UPDATE My previous answer was exactly wrong. Apologies! tldr; clang is correct to accept the code, gcc is incorrect to reject it.
First, from [expr.static.cast]:
An expression e can be explicitly converted to a type T using a static_cast of the form static_cast<T>(e)
if the declaration T t(e); is well-formed, for some invented temporary variable t (8.5).
So effectively we're trying to direct-initialize an object of type std::string const& explicitly from an object of type SymbolGroup const&. There is a section specifically on initializing references by a conversion function: "Initialization by conversion function for direct reference binding" [over.match.ref]:
Under the conditions specified in 8.5.3, a reference can be bound directly to a glvalue or class prvalue that is
the result of applying a conversion function to an initializer expression. Overload resolution is used to select
the conversion function to be invoked. Assuming that “cv1 T” is the underlying type of the reference being
initialized, and “cv S” is the type of the initializer expression, with S a class type, the candidate functions
are selected as follows:
— The conversion functions of S and its base classes are considered. Those non-explicit conversion
functions that [...] are candidate functions. For direct-initialization, those explicit
conversion functions that are not hidden within S and yield type “lvalue reference to cv2 T2” or “cv2
T2” or “rvalue reference to cv2 T2”, respectively, where T2 is the same type as T or can be converted
to type T with a qualification conversion (4.4), are also candidate functions.

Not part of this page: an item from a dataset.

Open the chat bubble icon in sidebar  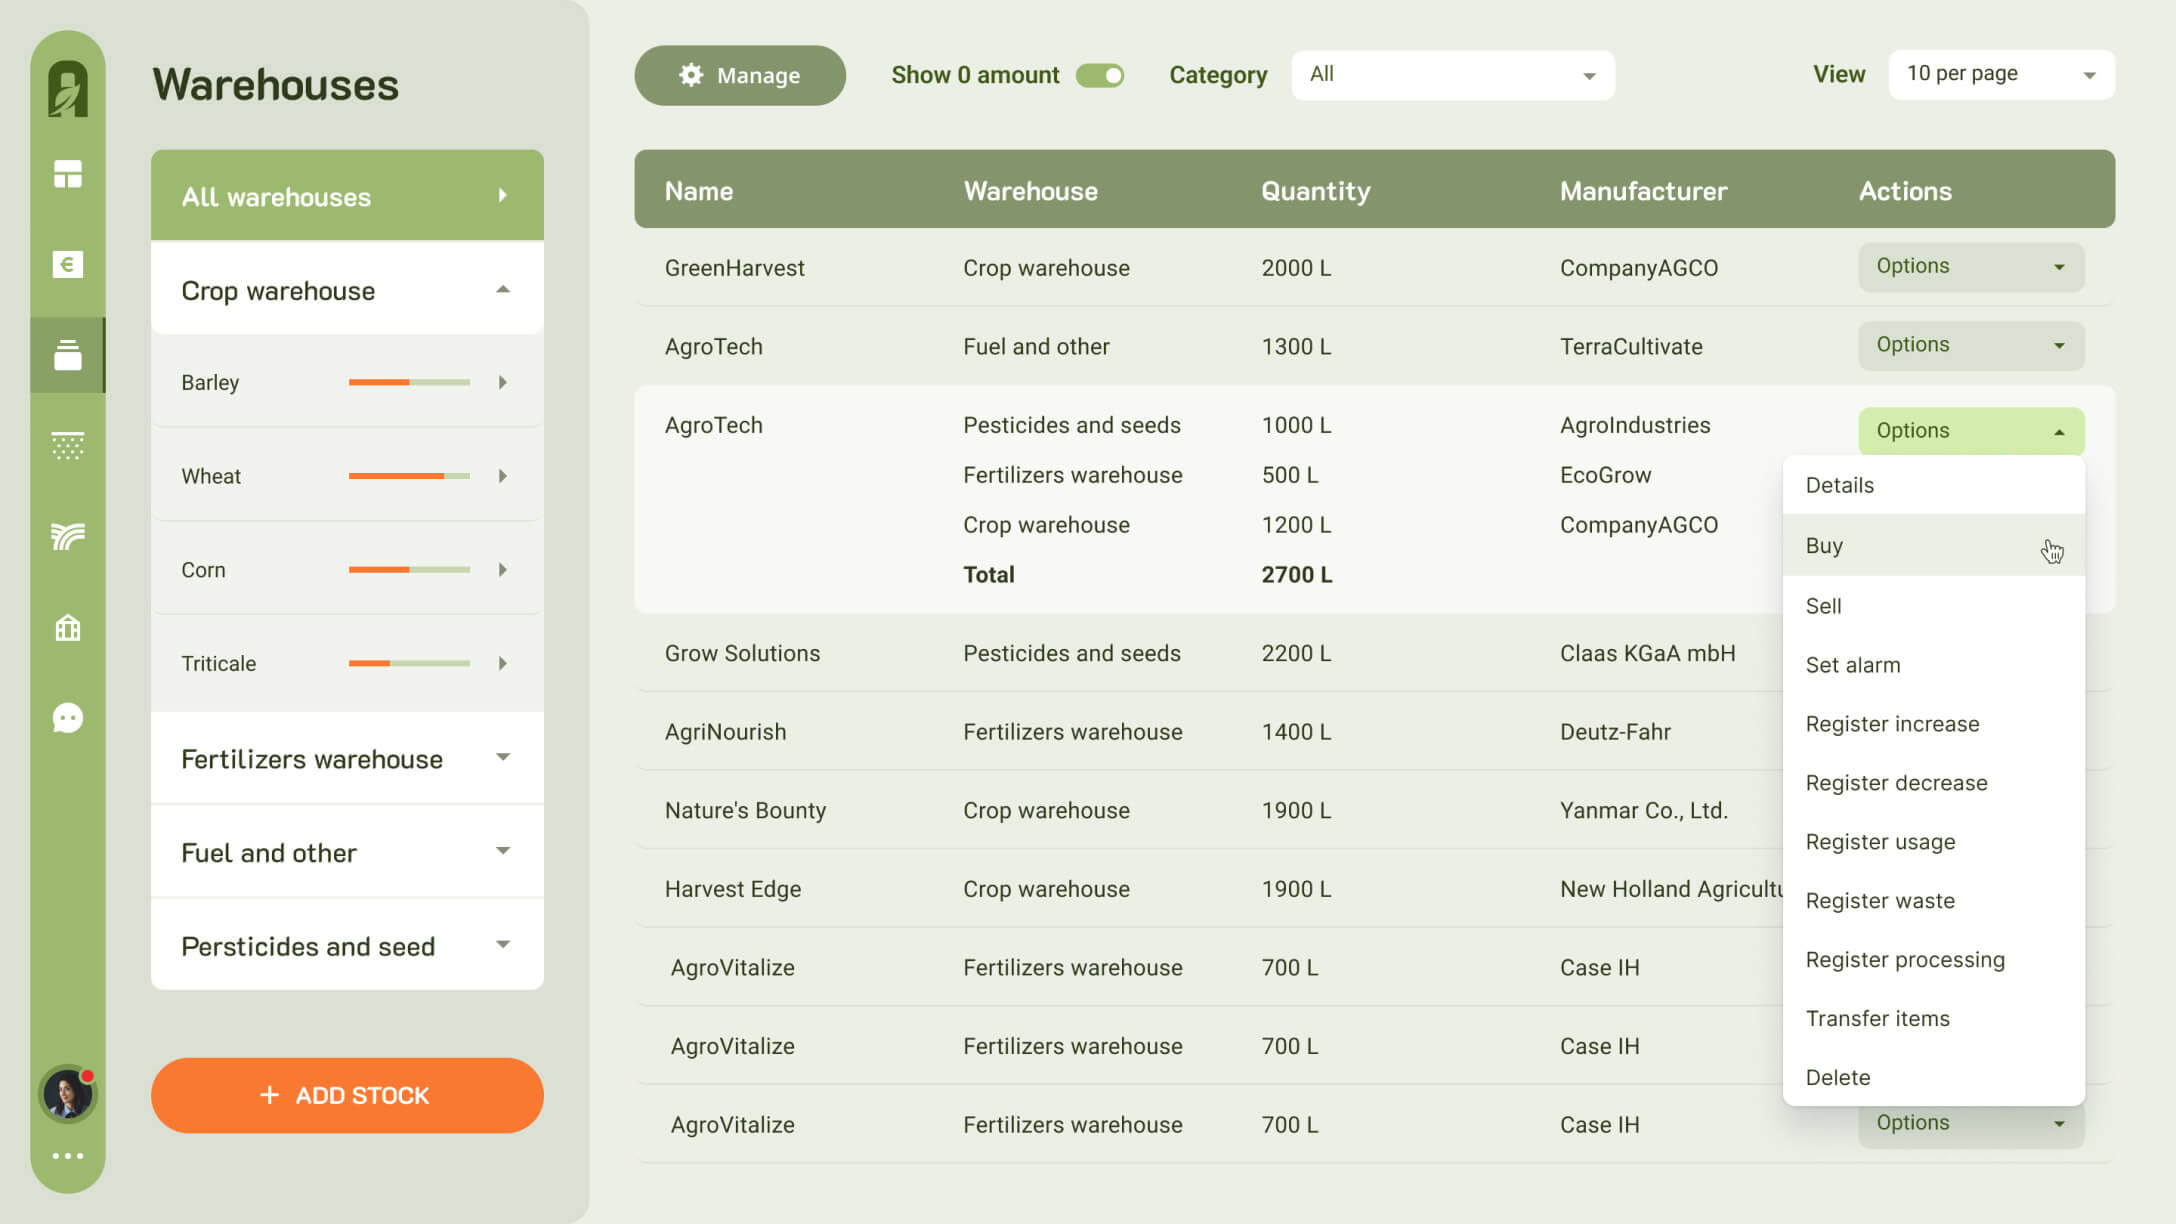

The first part doesn't apply since our conversion function is explicit, so I omitted it. The second part does. We have cv1 T is const std::string, so our conversion function to std::string is a candidate function because std::string can be converted to const std::string with a qualification conversion.
gcc is wrong here, and I filed bug 66893, confirmed by our very own C++ expert and all around good guy Jonathan Wakely as well as the head Clang developer and C++ standard editor Richard Smith (after I thoroughly embarrassed myself filing a Clang bug).